» **Exercise details**: Check every line of the data below for the word "computer". Copy the ones that have it.

» **Saved data entries**:
□ □ □ □

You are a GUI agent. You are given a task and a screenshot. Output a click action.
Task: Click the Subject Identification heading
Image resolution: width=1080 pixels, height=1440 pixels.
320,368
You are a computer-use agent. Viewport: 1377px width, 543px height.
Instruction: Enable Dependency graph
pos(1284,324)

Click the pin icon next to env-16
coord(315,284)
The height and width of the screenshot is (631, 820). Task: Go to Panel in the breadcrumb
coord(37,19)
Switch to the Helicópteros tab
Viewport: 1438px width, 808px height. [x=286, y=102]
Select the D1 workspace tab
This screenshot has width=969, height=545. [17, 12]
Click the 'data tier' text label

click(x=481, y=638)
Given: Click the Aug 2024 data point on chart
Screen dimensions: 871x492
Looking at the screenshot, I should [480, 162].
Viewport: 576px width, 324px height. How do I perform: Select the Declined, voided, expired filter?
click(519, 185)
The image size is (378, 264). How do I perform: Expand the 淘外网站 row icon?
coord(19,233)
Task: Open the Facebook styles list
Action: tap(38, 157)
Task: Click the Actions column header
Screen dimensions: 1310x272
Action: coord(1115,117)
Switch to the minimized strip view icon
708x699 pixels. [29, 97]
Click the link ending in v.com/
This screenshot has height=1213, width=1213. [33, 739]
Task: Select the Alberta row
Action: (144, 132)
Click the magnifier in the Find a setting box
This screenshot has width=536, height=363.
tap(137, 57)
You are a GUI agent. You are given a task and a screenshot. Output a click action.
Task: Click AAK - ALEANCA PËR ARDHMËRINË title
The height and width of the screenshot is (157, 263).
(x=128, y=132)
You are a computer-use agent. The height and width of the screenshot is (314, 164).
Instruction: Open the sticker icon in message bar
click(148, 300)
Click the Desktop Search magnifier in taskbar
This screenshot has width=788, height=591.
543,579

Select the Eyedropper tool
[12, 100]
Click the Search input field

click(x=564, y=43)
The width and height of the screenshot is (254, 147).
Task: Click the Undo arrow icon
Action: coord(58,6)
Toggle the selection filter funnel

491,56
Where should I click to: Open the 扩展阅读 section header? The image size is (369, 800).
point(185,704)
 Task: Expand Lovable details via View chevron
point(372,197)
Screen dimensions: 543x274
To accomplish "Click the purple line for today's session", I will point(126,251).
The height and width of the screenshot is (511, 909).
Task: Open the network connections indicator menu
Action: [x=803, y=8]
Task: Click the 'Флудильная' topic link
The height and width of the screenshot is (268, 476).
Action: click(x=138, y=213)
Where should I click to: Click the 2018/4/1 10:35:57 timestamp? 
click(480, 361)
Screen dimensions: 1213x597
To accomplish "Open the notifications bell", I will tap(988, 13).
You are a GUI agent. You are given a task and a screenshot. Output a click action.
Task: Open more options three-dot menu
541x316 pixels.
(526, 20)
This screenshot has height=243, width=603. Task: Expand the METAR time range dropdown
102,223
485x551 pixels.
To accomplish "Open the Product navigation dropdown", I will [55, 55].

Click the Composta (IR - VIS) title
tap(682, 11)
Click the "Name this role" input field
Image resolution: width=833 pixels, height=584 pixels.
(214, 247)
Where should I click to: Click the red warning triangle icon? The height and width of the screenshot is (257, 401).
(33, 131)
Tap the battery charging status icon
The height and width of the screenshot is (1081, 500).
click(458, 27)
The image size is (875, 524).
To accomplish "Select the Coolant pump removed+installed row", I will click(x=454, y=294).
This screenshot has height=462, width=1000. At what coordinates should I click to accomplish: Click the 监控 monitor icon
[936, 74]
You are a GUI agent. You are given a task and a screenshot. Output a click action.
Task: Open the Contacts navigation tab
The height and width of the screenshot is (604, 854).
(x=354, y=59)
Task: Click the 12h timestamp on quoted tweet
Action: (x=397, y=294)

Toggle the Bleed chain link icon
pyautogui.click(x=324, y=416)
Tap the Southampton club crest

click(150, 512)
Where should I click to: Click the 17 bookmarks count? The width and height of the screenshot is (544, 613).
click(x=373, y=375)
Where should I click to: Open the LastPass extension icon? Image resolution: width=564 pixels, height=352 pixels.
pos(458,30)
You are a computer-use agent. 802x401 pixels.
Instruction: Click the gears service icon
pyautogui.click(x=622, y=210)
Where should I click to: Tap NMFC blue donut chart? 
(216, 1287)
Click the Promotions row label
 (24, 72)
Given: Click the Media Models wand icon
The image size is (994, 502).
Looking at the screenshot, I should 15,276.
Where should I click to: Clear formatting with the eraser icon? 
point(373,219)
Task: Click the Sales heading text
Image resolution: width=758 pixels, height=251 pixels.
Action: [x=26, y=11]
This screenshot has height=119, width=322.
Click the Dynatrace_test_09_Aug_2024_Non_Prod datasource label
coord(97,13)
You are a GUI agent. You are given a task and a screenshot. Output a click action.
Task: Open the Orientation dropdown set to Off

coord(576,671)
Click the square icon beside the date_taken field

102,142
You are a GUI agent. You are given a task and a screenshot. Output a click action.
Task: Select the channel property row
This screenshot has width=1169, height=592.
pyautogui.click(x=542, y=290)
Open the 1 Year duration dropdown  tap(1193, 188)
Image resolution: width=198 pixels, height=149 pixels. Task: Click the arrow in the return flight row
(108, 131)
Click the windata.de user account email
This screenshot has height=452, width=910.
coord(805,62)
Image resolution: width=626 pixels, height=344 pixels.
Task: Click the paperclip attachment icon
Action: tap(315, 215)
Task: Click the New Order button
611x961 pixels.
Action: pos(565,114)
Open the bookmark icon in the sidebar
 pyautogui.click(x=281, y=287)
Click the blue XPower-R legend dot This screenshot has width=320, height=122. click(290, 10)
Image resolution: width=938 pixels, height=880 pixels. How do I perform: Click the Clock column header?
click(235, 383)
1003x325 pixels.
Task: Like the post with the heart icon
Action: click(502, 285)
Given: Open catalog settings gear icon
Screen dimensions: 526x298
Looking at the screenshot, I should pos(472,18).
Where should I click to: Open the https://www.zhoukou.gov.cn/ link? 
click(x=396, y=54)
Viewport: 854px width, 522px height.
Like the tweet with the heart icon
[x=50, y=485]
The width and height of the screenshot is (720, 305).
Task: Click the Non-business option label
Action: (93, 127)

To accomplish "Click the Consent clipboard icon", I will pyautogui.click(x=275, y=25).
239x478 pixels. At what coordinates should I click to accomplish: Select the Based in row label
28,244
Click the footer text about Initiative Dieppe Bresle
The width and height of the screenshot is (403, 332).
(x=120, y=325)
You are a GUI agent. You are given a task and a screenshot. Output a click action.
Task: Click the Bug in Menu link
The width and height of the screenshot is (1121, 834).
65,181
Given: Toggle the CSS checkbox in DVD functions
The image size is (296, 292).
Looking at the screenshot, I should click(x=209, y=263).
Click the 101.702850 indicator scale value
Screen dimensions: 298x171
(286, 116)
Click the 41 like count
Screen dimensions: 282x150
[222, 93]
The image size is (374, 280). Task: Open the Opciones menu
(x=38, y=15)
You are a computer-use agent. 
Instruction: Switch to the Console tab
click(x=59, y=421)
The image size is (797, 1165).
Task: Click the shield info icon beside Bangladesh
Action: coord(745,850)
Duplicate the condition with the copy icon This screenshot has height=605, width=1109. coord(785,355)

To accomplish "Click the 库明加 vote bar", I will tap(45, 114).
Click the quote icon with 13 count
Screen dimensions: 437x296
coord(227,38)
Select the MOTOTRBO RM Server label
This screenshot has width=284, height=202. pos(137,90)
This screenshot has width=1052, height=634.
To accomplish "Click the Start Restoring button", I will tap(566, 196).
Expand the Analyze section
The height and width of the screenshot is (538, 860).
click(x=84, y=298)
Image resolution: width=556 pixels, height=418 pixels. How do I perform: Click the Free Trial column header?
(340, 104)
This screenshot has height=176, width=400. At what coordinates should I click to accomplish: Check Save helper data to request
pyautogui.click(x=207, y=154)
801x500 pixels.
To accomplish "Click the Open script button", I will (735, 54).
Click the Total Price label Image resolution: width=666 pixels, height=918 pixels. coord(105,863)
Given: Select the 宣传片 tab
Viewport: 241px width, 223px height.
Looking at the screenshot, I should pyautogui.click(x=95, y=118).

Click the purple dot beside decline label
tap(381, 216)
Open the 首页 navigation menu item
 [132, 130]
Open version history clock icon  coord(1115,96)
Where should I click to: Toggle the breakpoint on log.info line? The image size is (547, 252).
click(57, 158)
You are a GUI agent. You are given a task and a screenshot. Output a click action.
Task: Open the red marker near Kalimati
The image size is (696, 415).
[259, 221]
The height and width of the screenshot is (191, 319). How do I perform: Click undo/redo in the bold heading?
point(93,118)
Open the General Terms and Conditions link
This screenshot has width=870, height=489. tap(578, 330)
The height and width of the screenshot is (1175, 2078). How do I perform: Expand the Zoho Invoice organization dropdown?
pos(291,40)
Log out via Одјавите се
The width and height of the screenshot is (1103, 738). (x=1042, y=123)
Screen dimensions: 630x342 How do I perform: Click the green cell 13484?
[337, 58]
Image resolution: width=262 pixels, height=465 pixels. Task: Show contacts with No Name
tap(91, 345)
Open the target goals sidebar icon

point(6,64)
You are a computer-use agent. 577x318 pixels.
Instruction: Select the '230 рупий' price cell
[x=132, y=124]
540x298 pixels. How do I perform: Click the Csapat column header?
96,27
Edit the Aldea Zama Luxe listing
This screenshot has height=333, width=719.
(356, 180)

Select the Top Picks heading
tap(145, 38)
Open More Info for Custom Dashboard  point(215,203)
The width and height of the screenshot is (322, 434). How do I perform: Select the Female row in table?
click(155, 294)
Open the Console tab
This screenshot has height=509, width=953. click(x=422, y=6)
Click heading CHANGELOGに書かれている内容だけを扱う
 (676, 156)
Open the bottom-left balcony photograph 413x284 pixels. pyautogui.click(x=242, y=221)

□ □ □ □

» **Problem solution**:
You are a computer-use agent. Viewport: 1377px width, 543px height.
You are a computer-use agent. The height and width of the screenshot is (314, 164).
You are a computer-use agent. 802x401 pixels.
You are a computer-use agent. 
You are a computer-use agent. 577x318 pixels.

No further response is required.